Nobody batted an eye at all the money or time being wasted. The country wasn’t in a depression or fighting a war—just the opposite. Nobody was worried about where their next meal was coming from, or if they or their fathers or brothers might be killed overseas. The worst problems in this universe would be getting grounded, suffering a flat tire, or failing to find a date.

Easy times.

Brenda Lee’s “I’m Sorry” warbled out of radios all along the street until I got to Hep Shakes—Burger City’s primary competition. There, radios were turned to KDIG. I parked and strolled over to the pay phone. I called Blanca’s house and got her mother, who told me she was out.

I approached the walk-up window, dodged a car-hop, and heard Rosie and the Originals’ “Angel Baby” blare out of the nearby radio speakers. It was then that I noticed about half the crowd at Hep Shakes was Hispanic.

The world stopped as every Chicana sang along, and every Chicano either sang or bopped along, too. It was like a trance or something.

On Oldsmobile pulled up to an order stand. It was packed full of Latinas, and every single one of them was singing “Angel Baby” along with Rosie. They remained in the car and made no move to get out until the song was over. Then there was a collective sigh, the doors opened, and the girls spilled out. Three of them mobbed to the restroom, jabbering all the way.

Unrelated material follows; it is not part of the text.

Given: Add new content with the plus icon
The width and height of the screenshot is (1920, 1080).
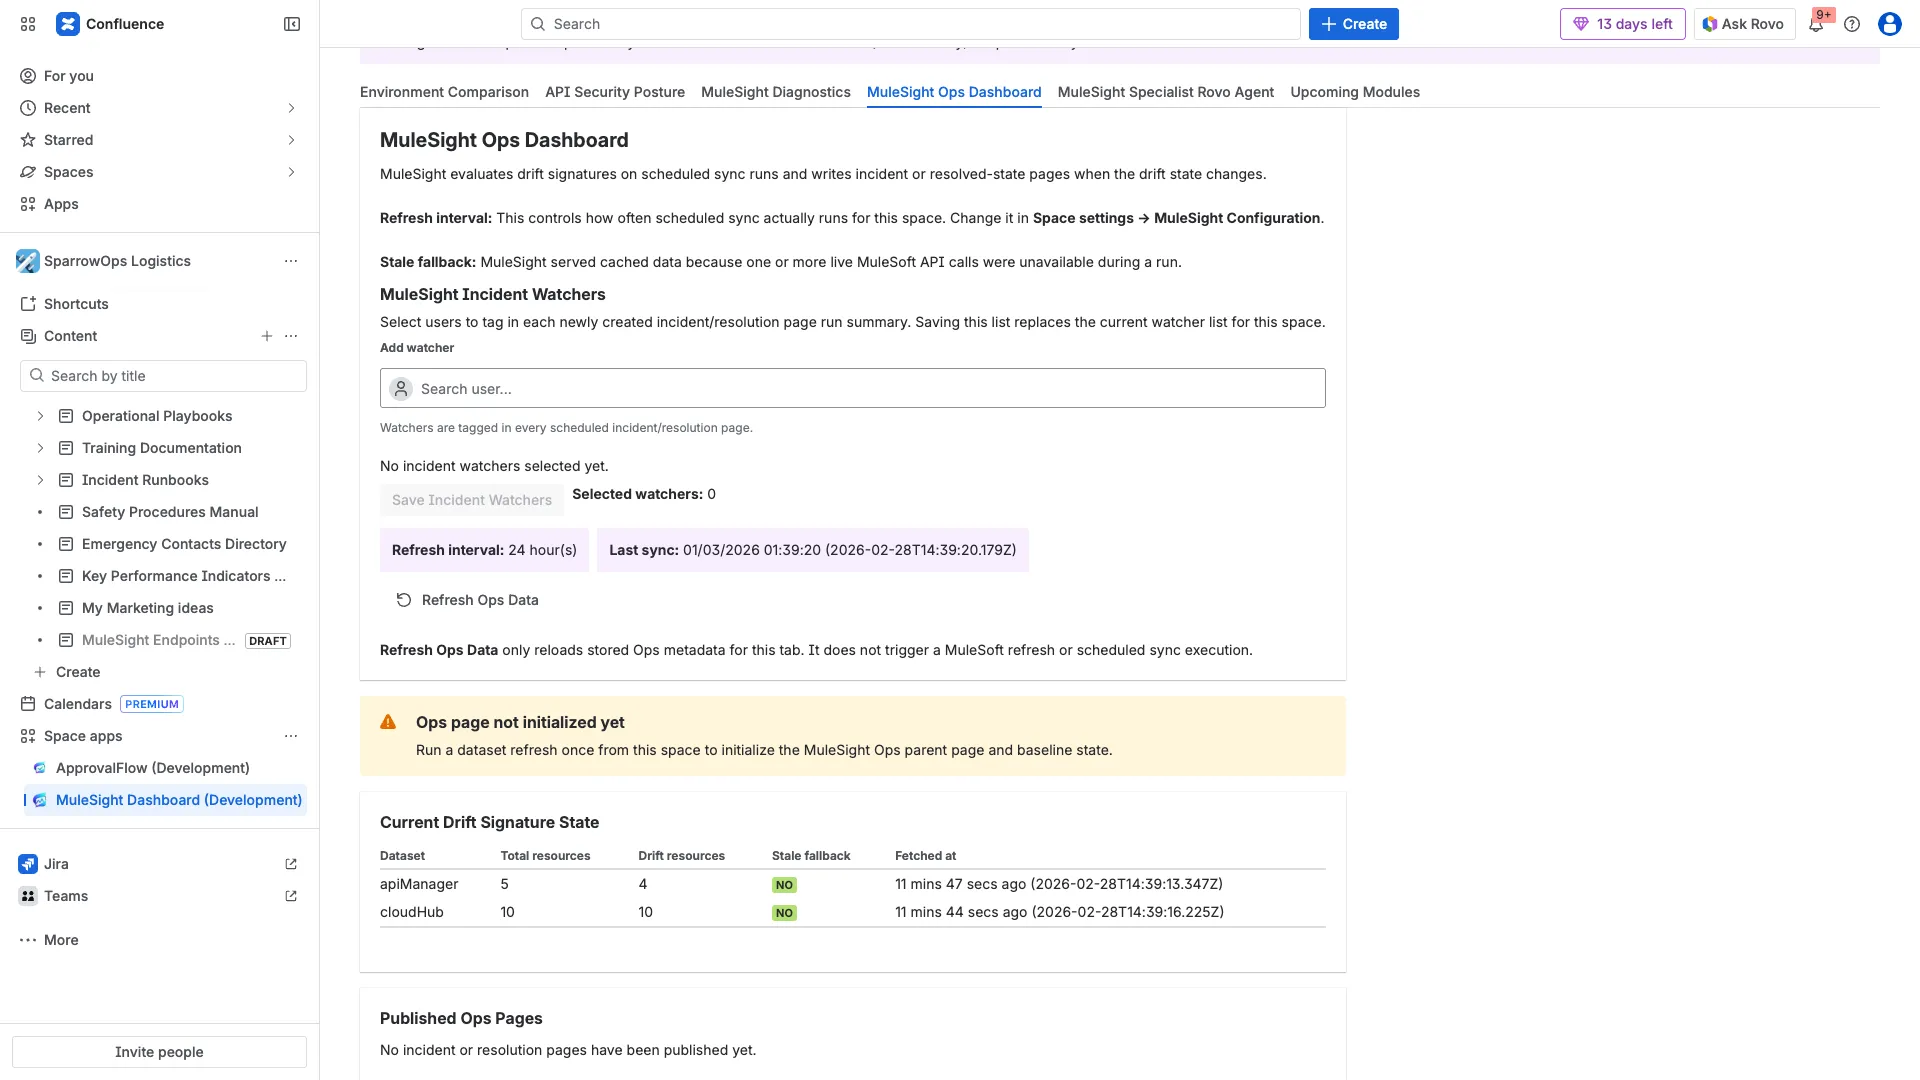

I ordered a strawberry shake and a burger with fries, thinking I might take them inside and sit in something besides the Studebaker’s seat for a while. Once at a booth, I watched the scene outside. Now “Alley Oop” was playing and nobody was in a trance. The girls returned from the bathroom and I recognized Fatyma Benavides.

She was a year behind me in school, and a Top Tier scorcher. Blanca was also Top Tier, but with facial features that had a streetwise, cruel quality to them. Fatyma’s beauty struck me as of a more innocent, vulnerable flavor. I had wanted to ask her out for years, but we had never been between romances at the same time. I thumped the plate glass window with the heel of my hand until I got her attention.

She stopped in her tracks while, looking irritated, she turned to face me through the glass. She showed me the FGGE (Female Glare of Guarded Evaluation) before recognition registered on her face.

“Ike Jaeger?”

I wiped my mouth with a napkin, got up from the booth, and walked outside to meet her. That she waited for me was a good sign.

“I did not know you were in town,” she said as I approached, with a musical lilt in her voice.

“Here for the weekend,” I said. “What are you up to?”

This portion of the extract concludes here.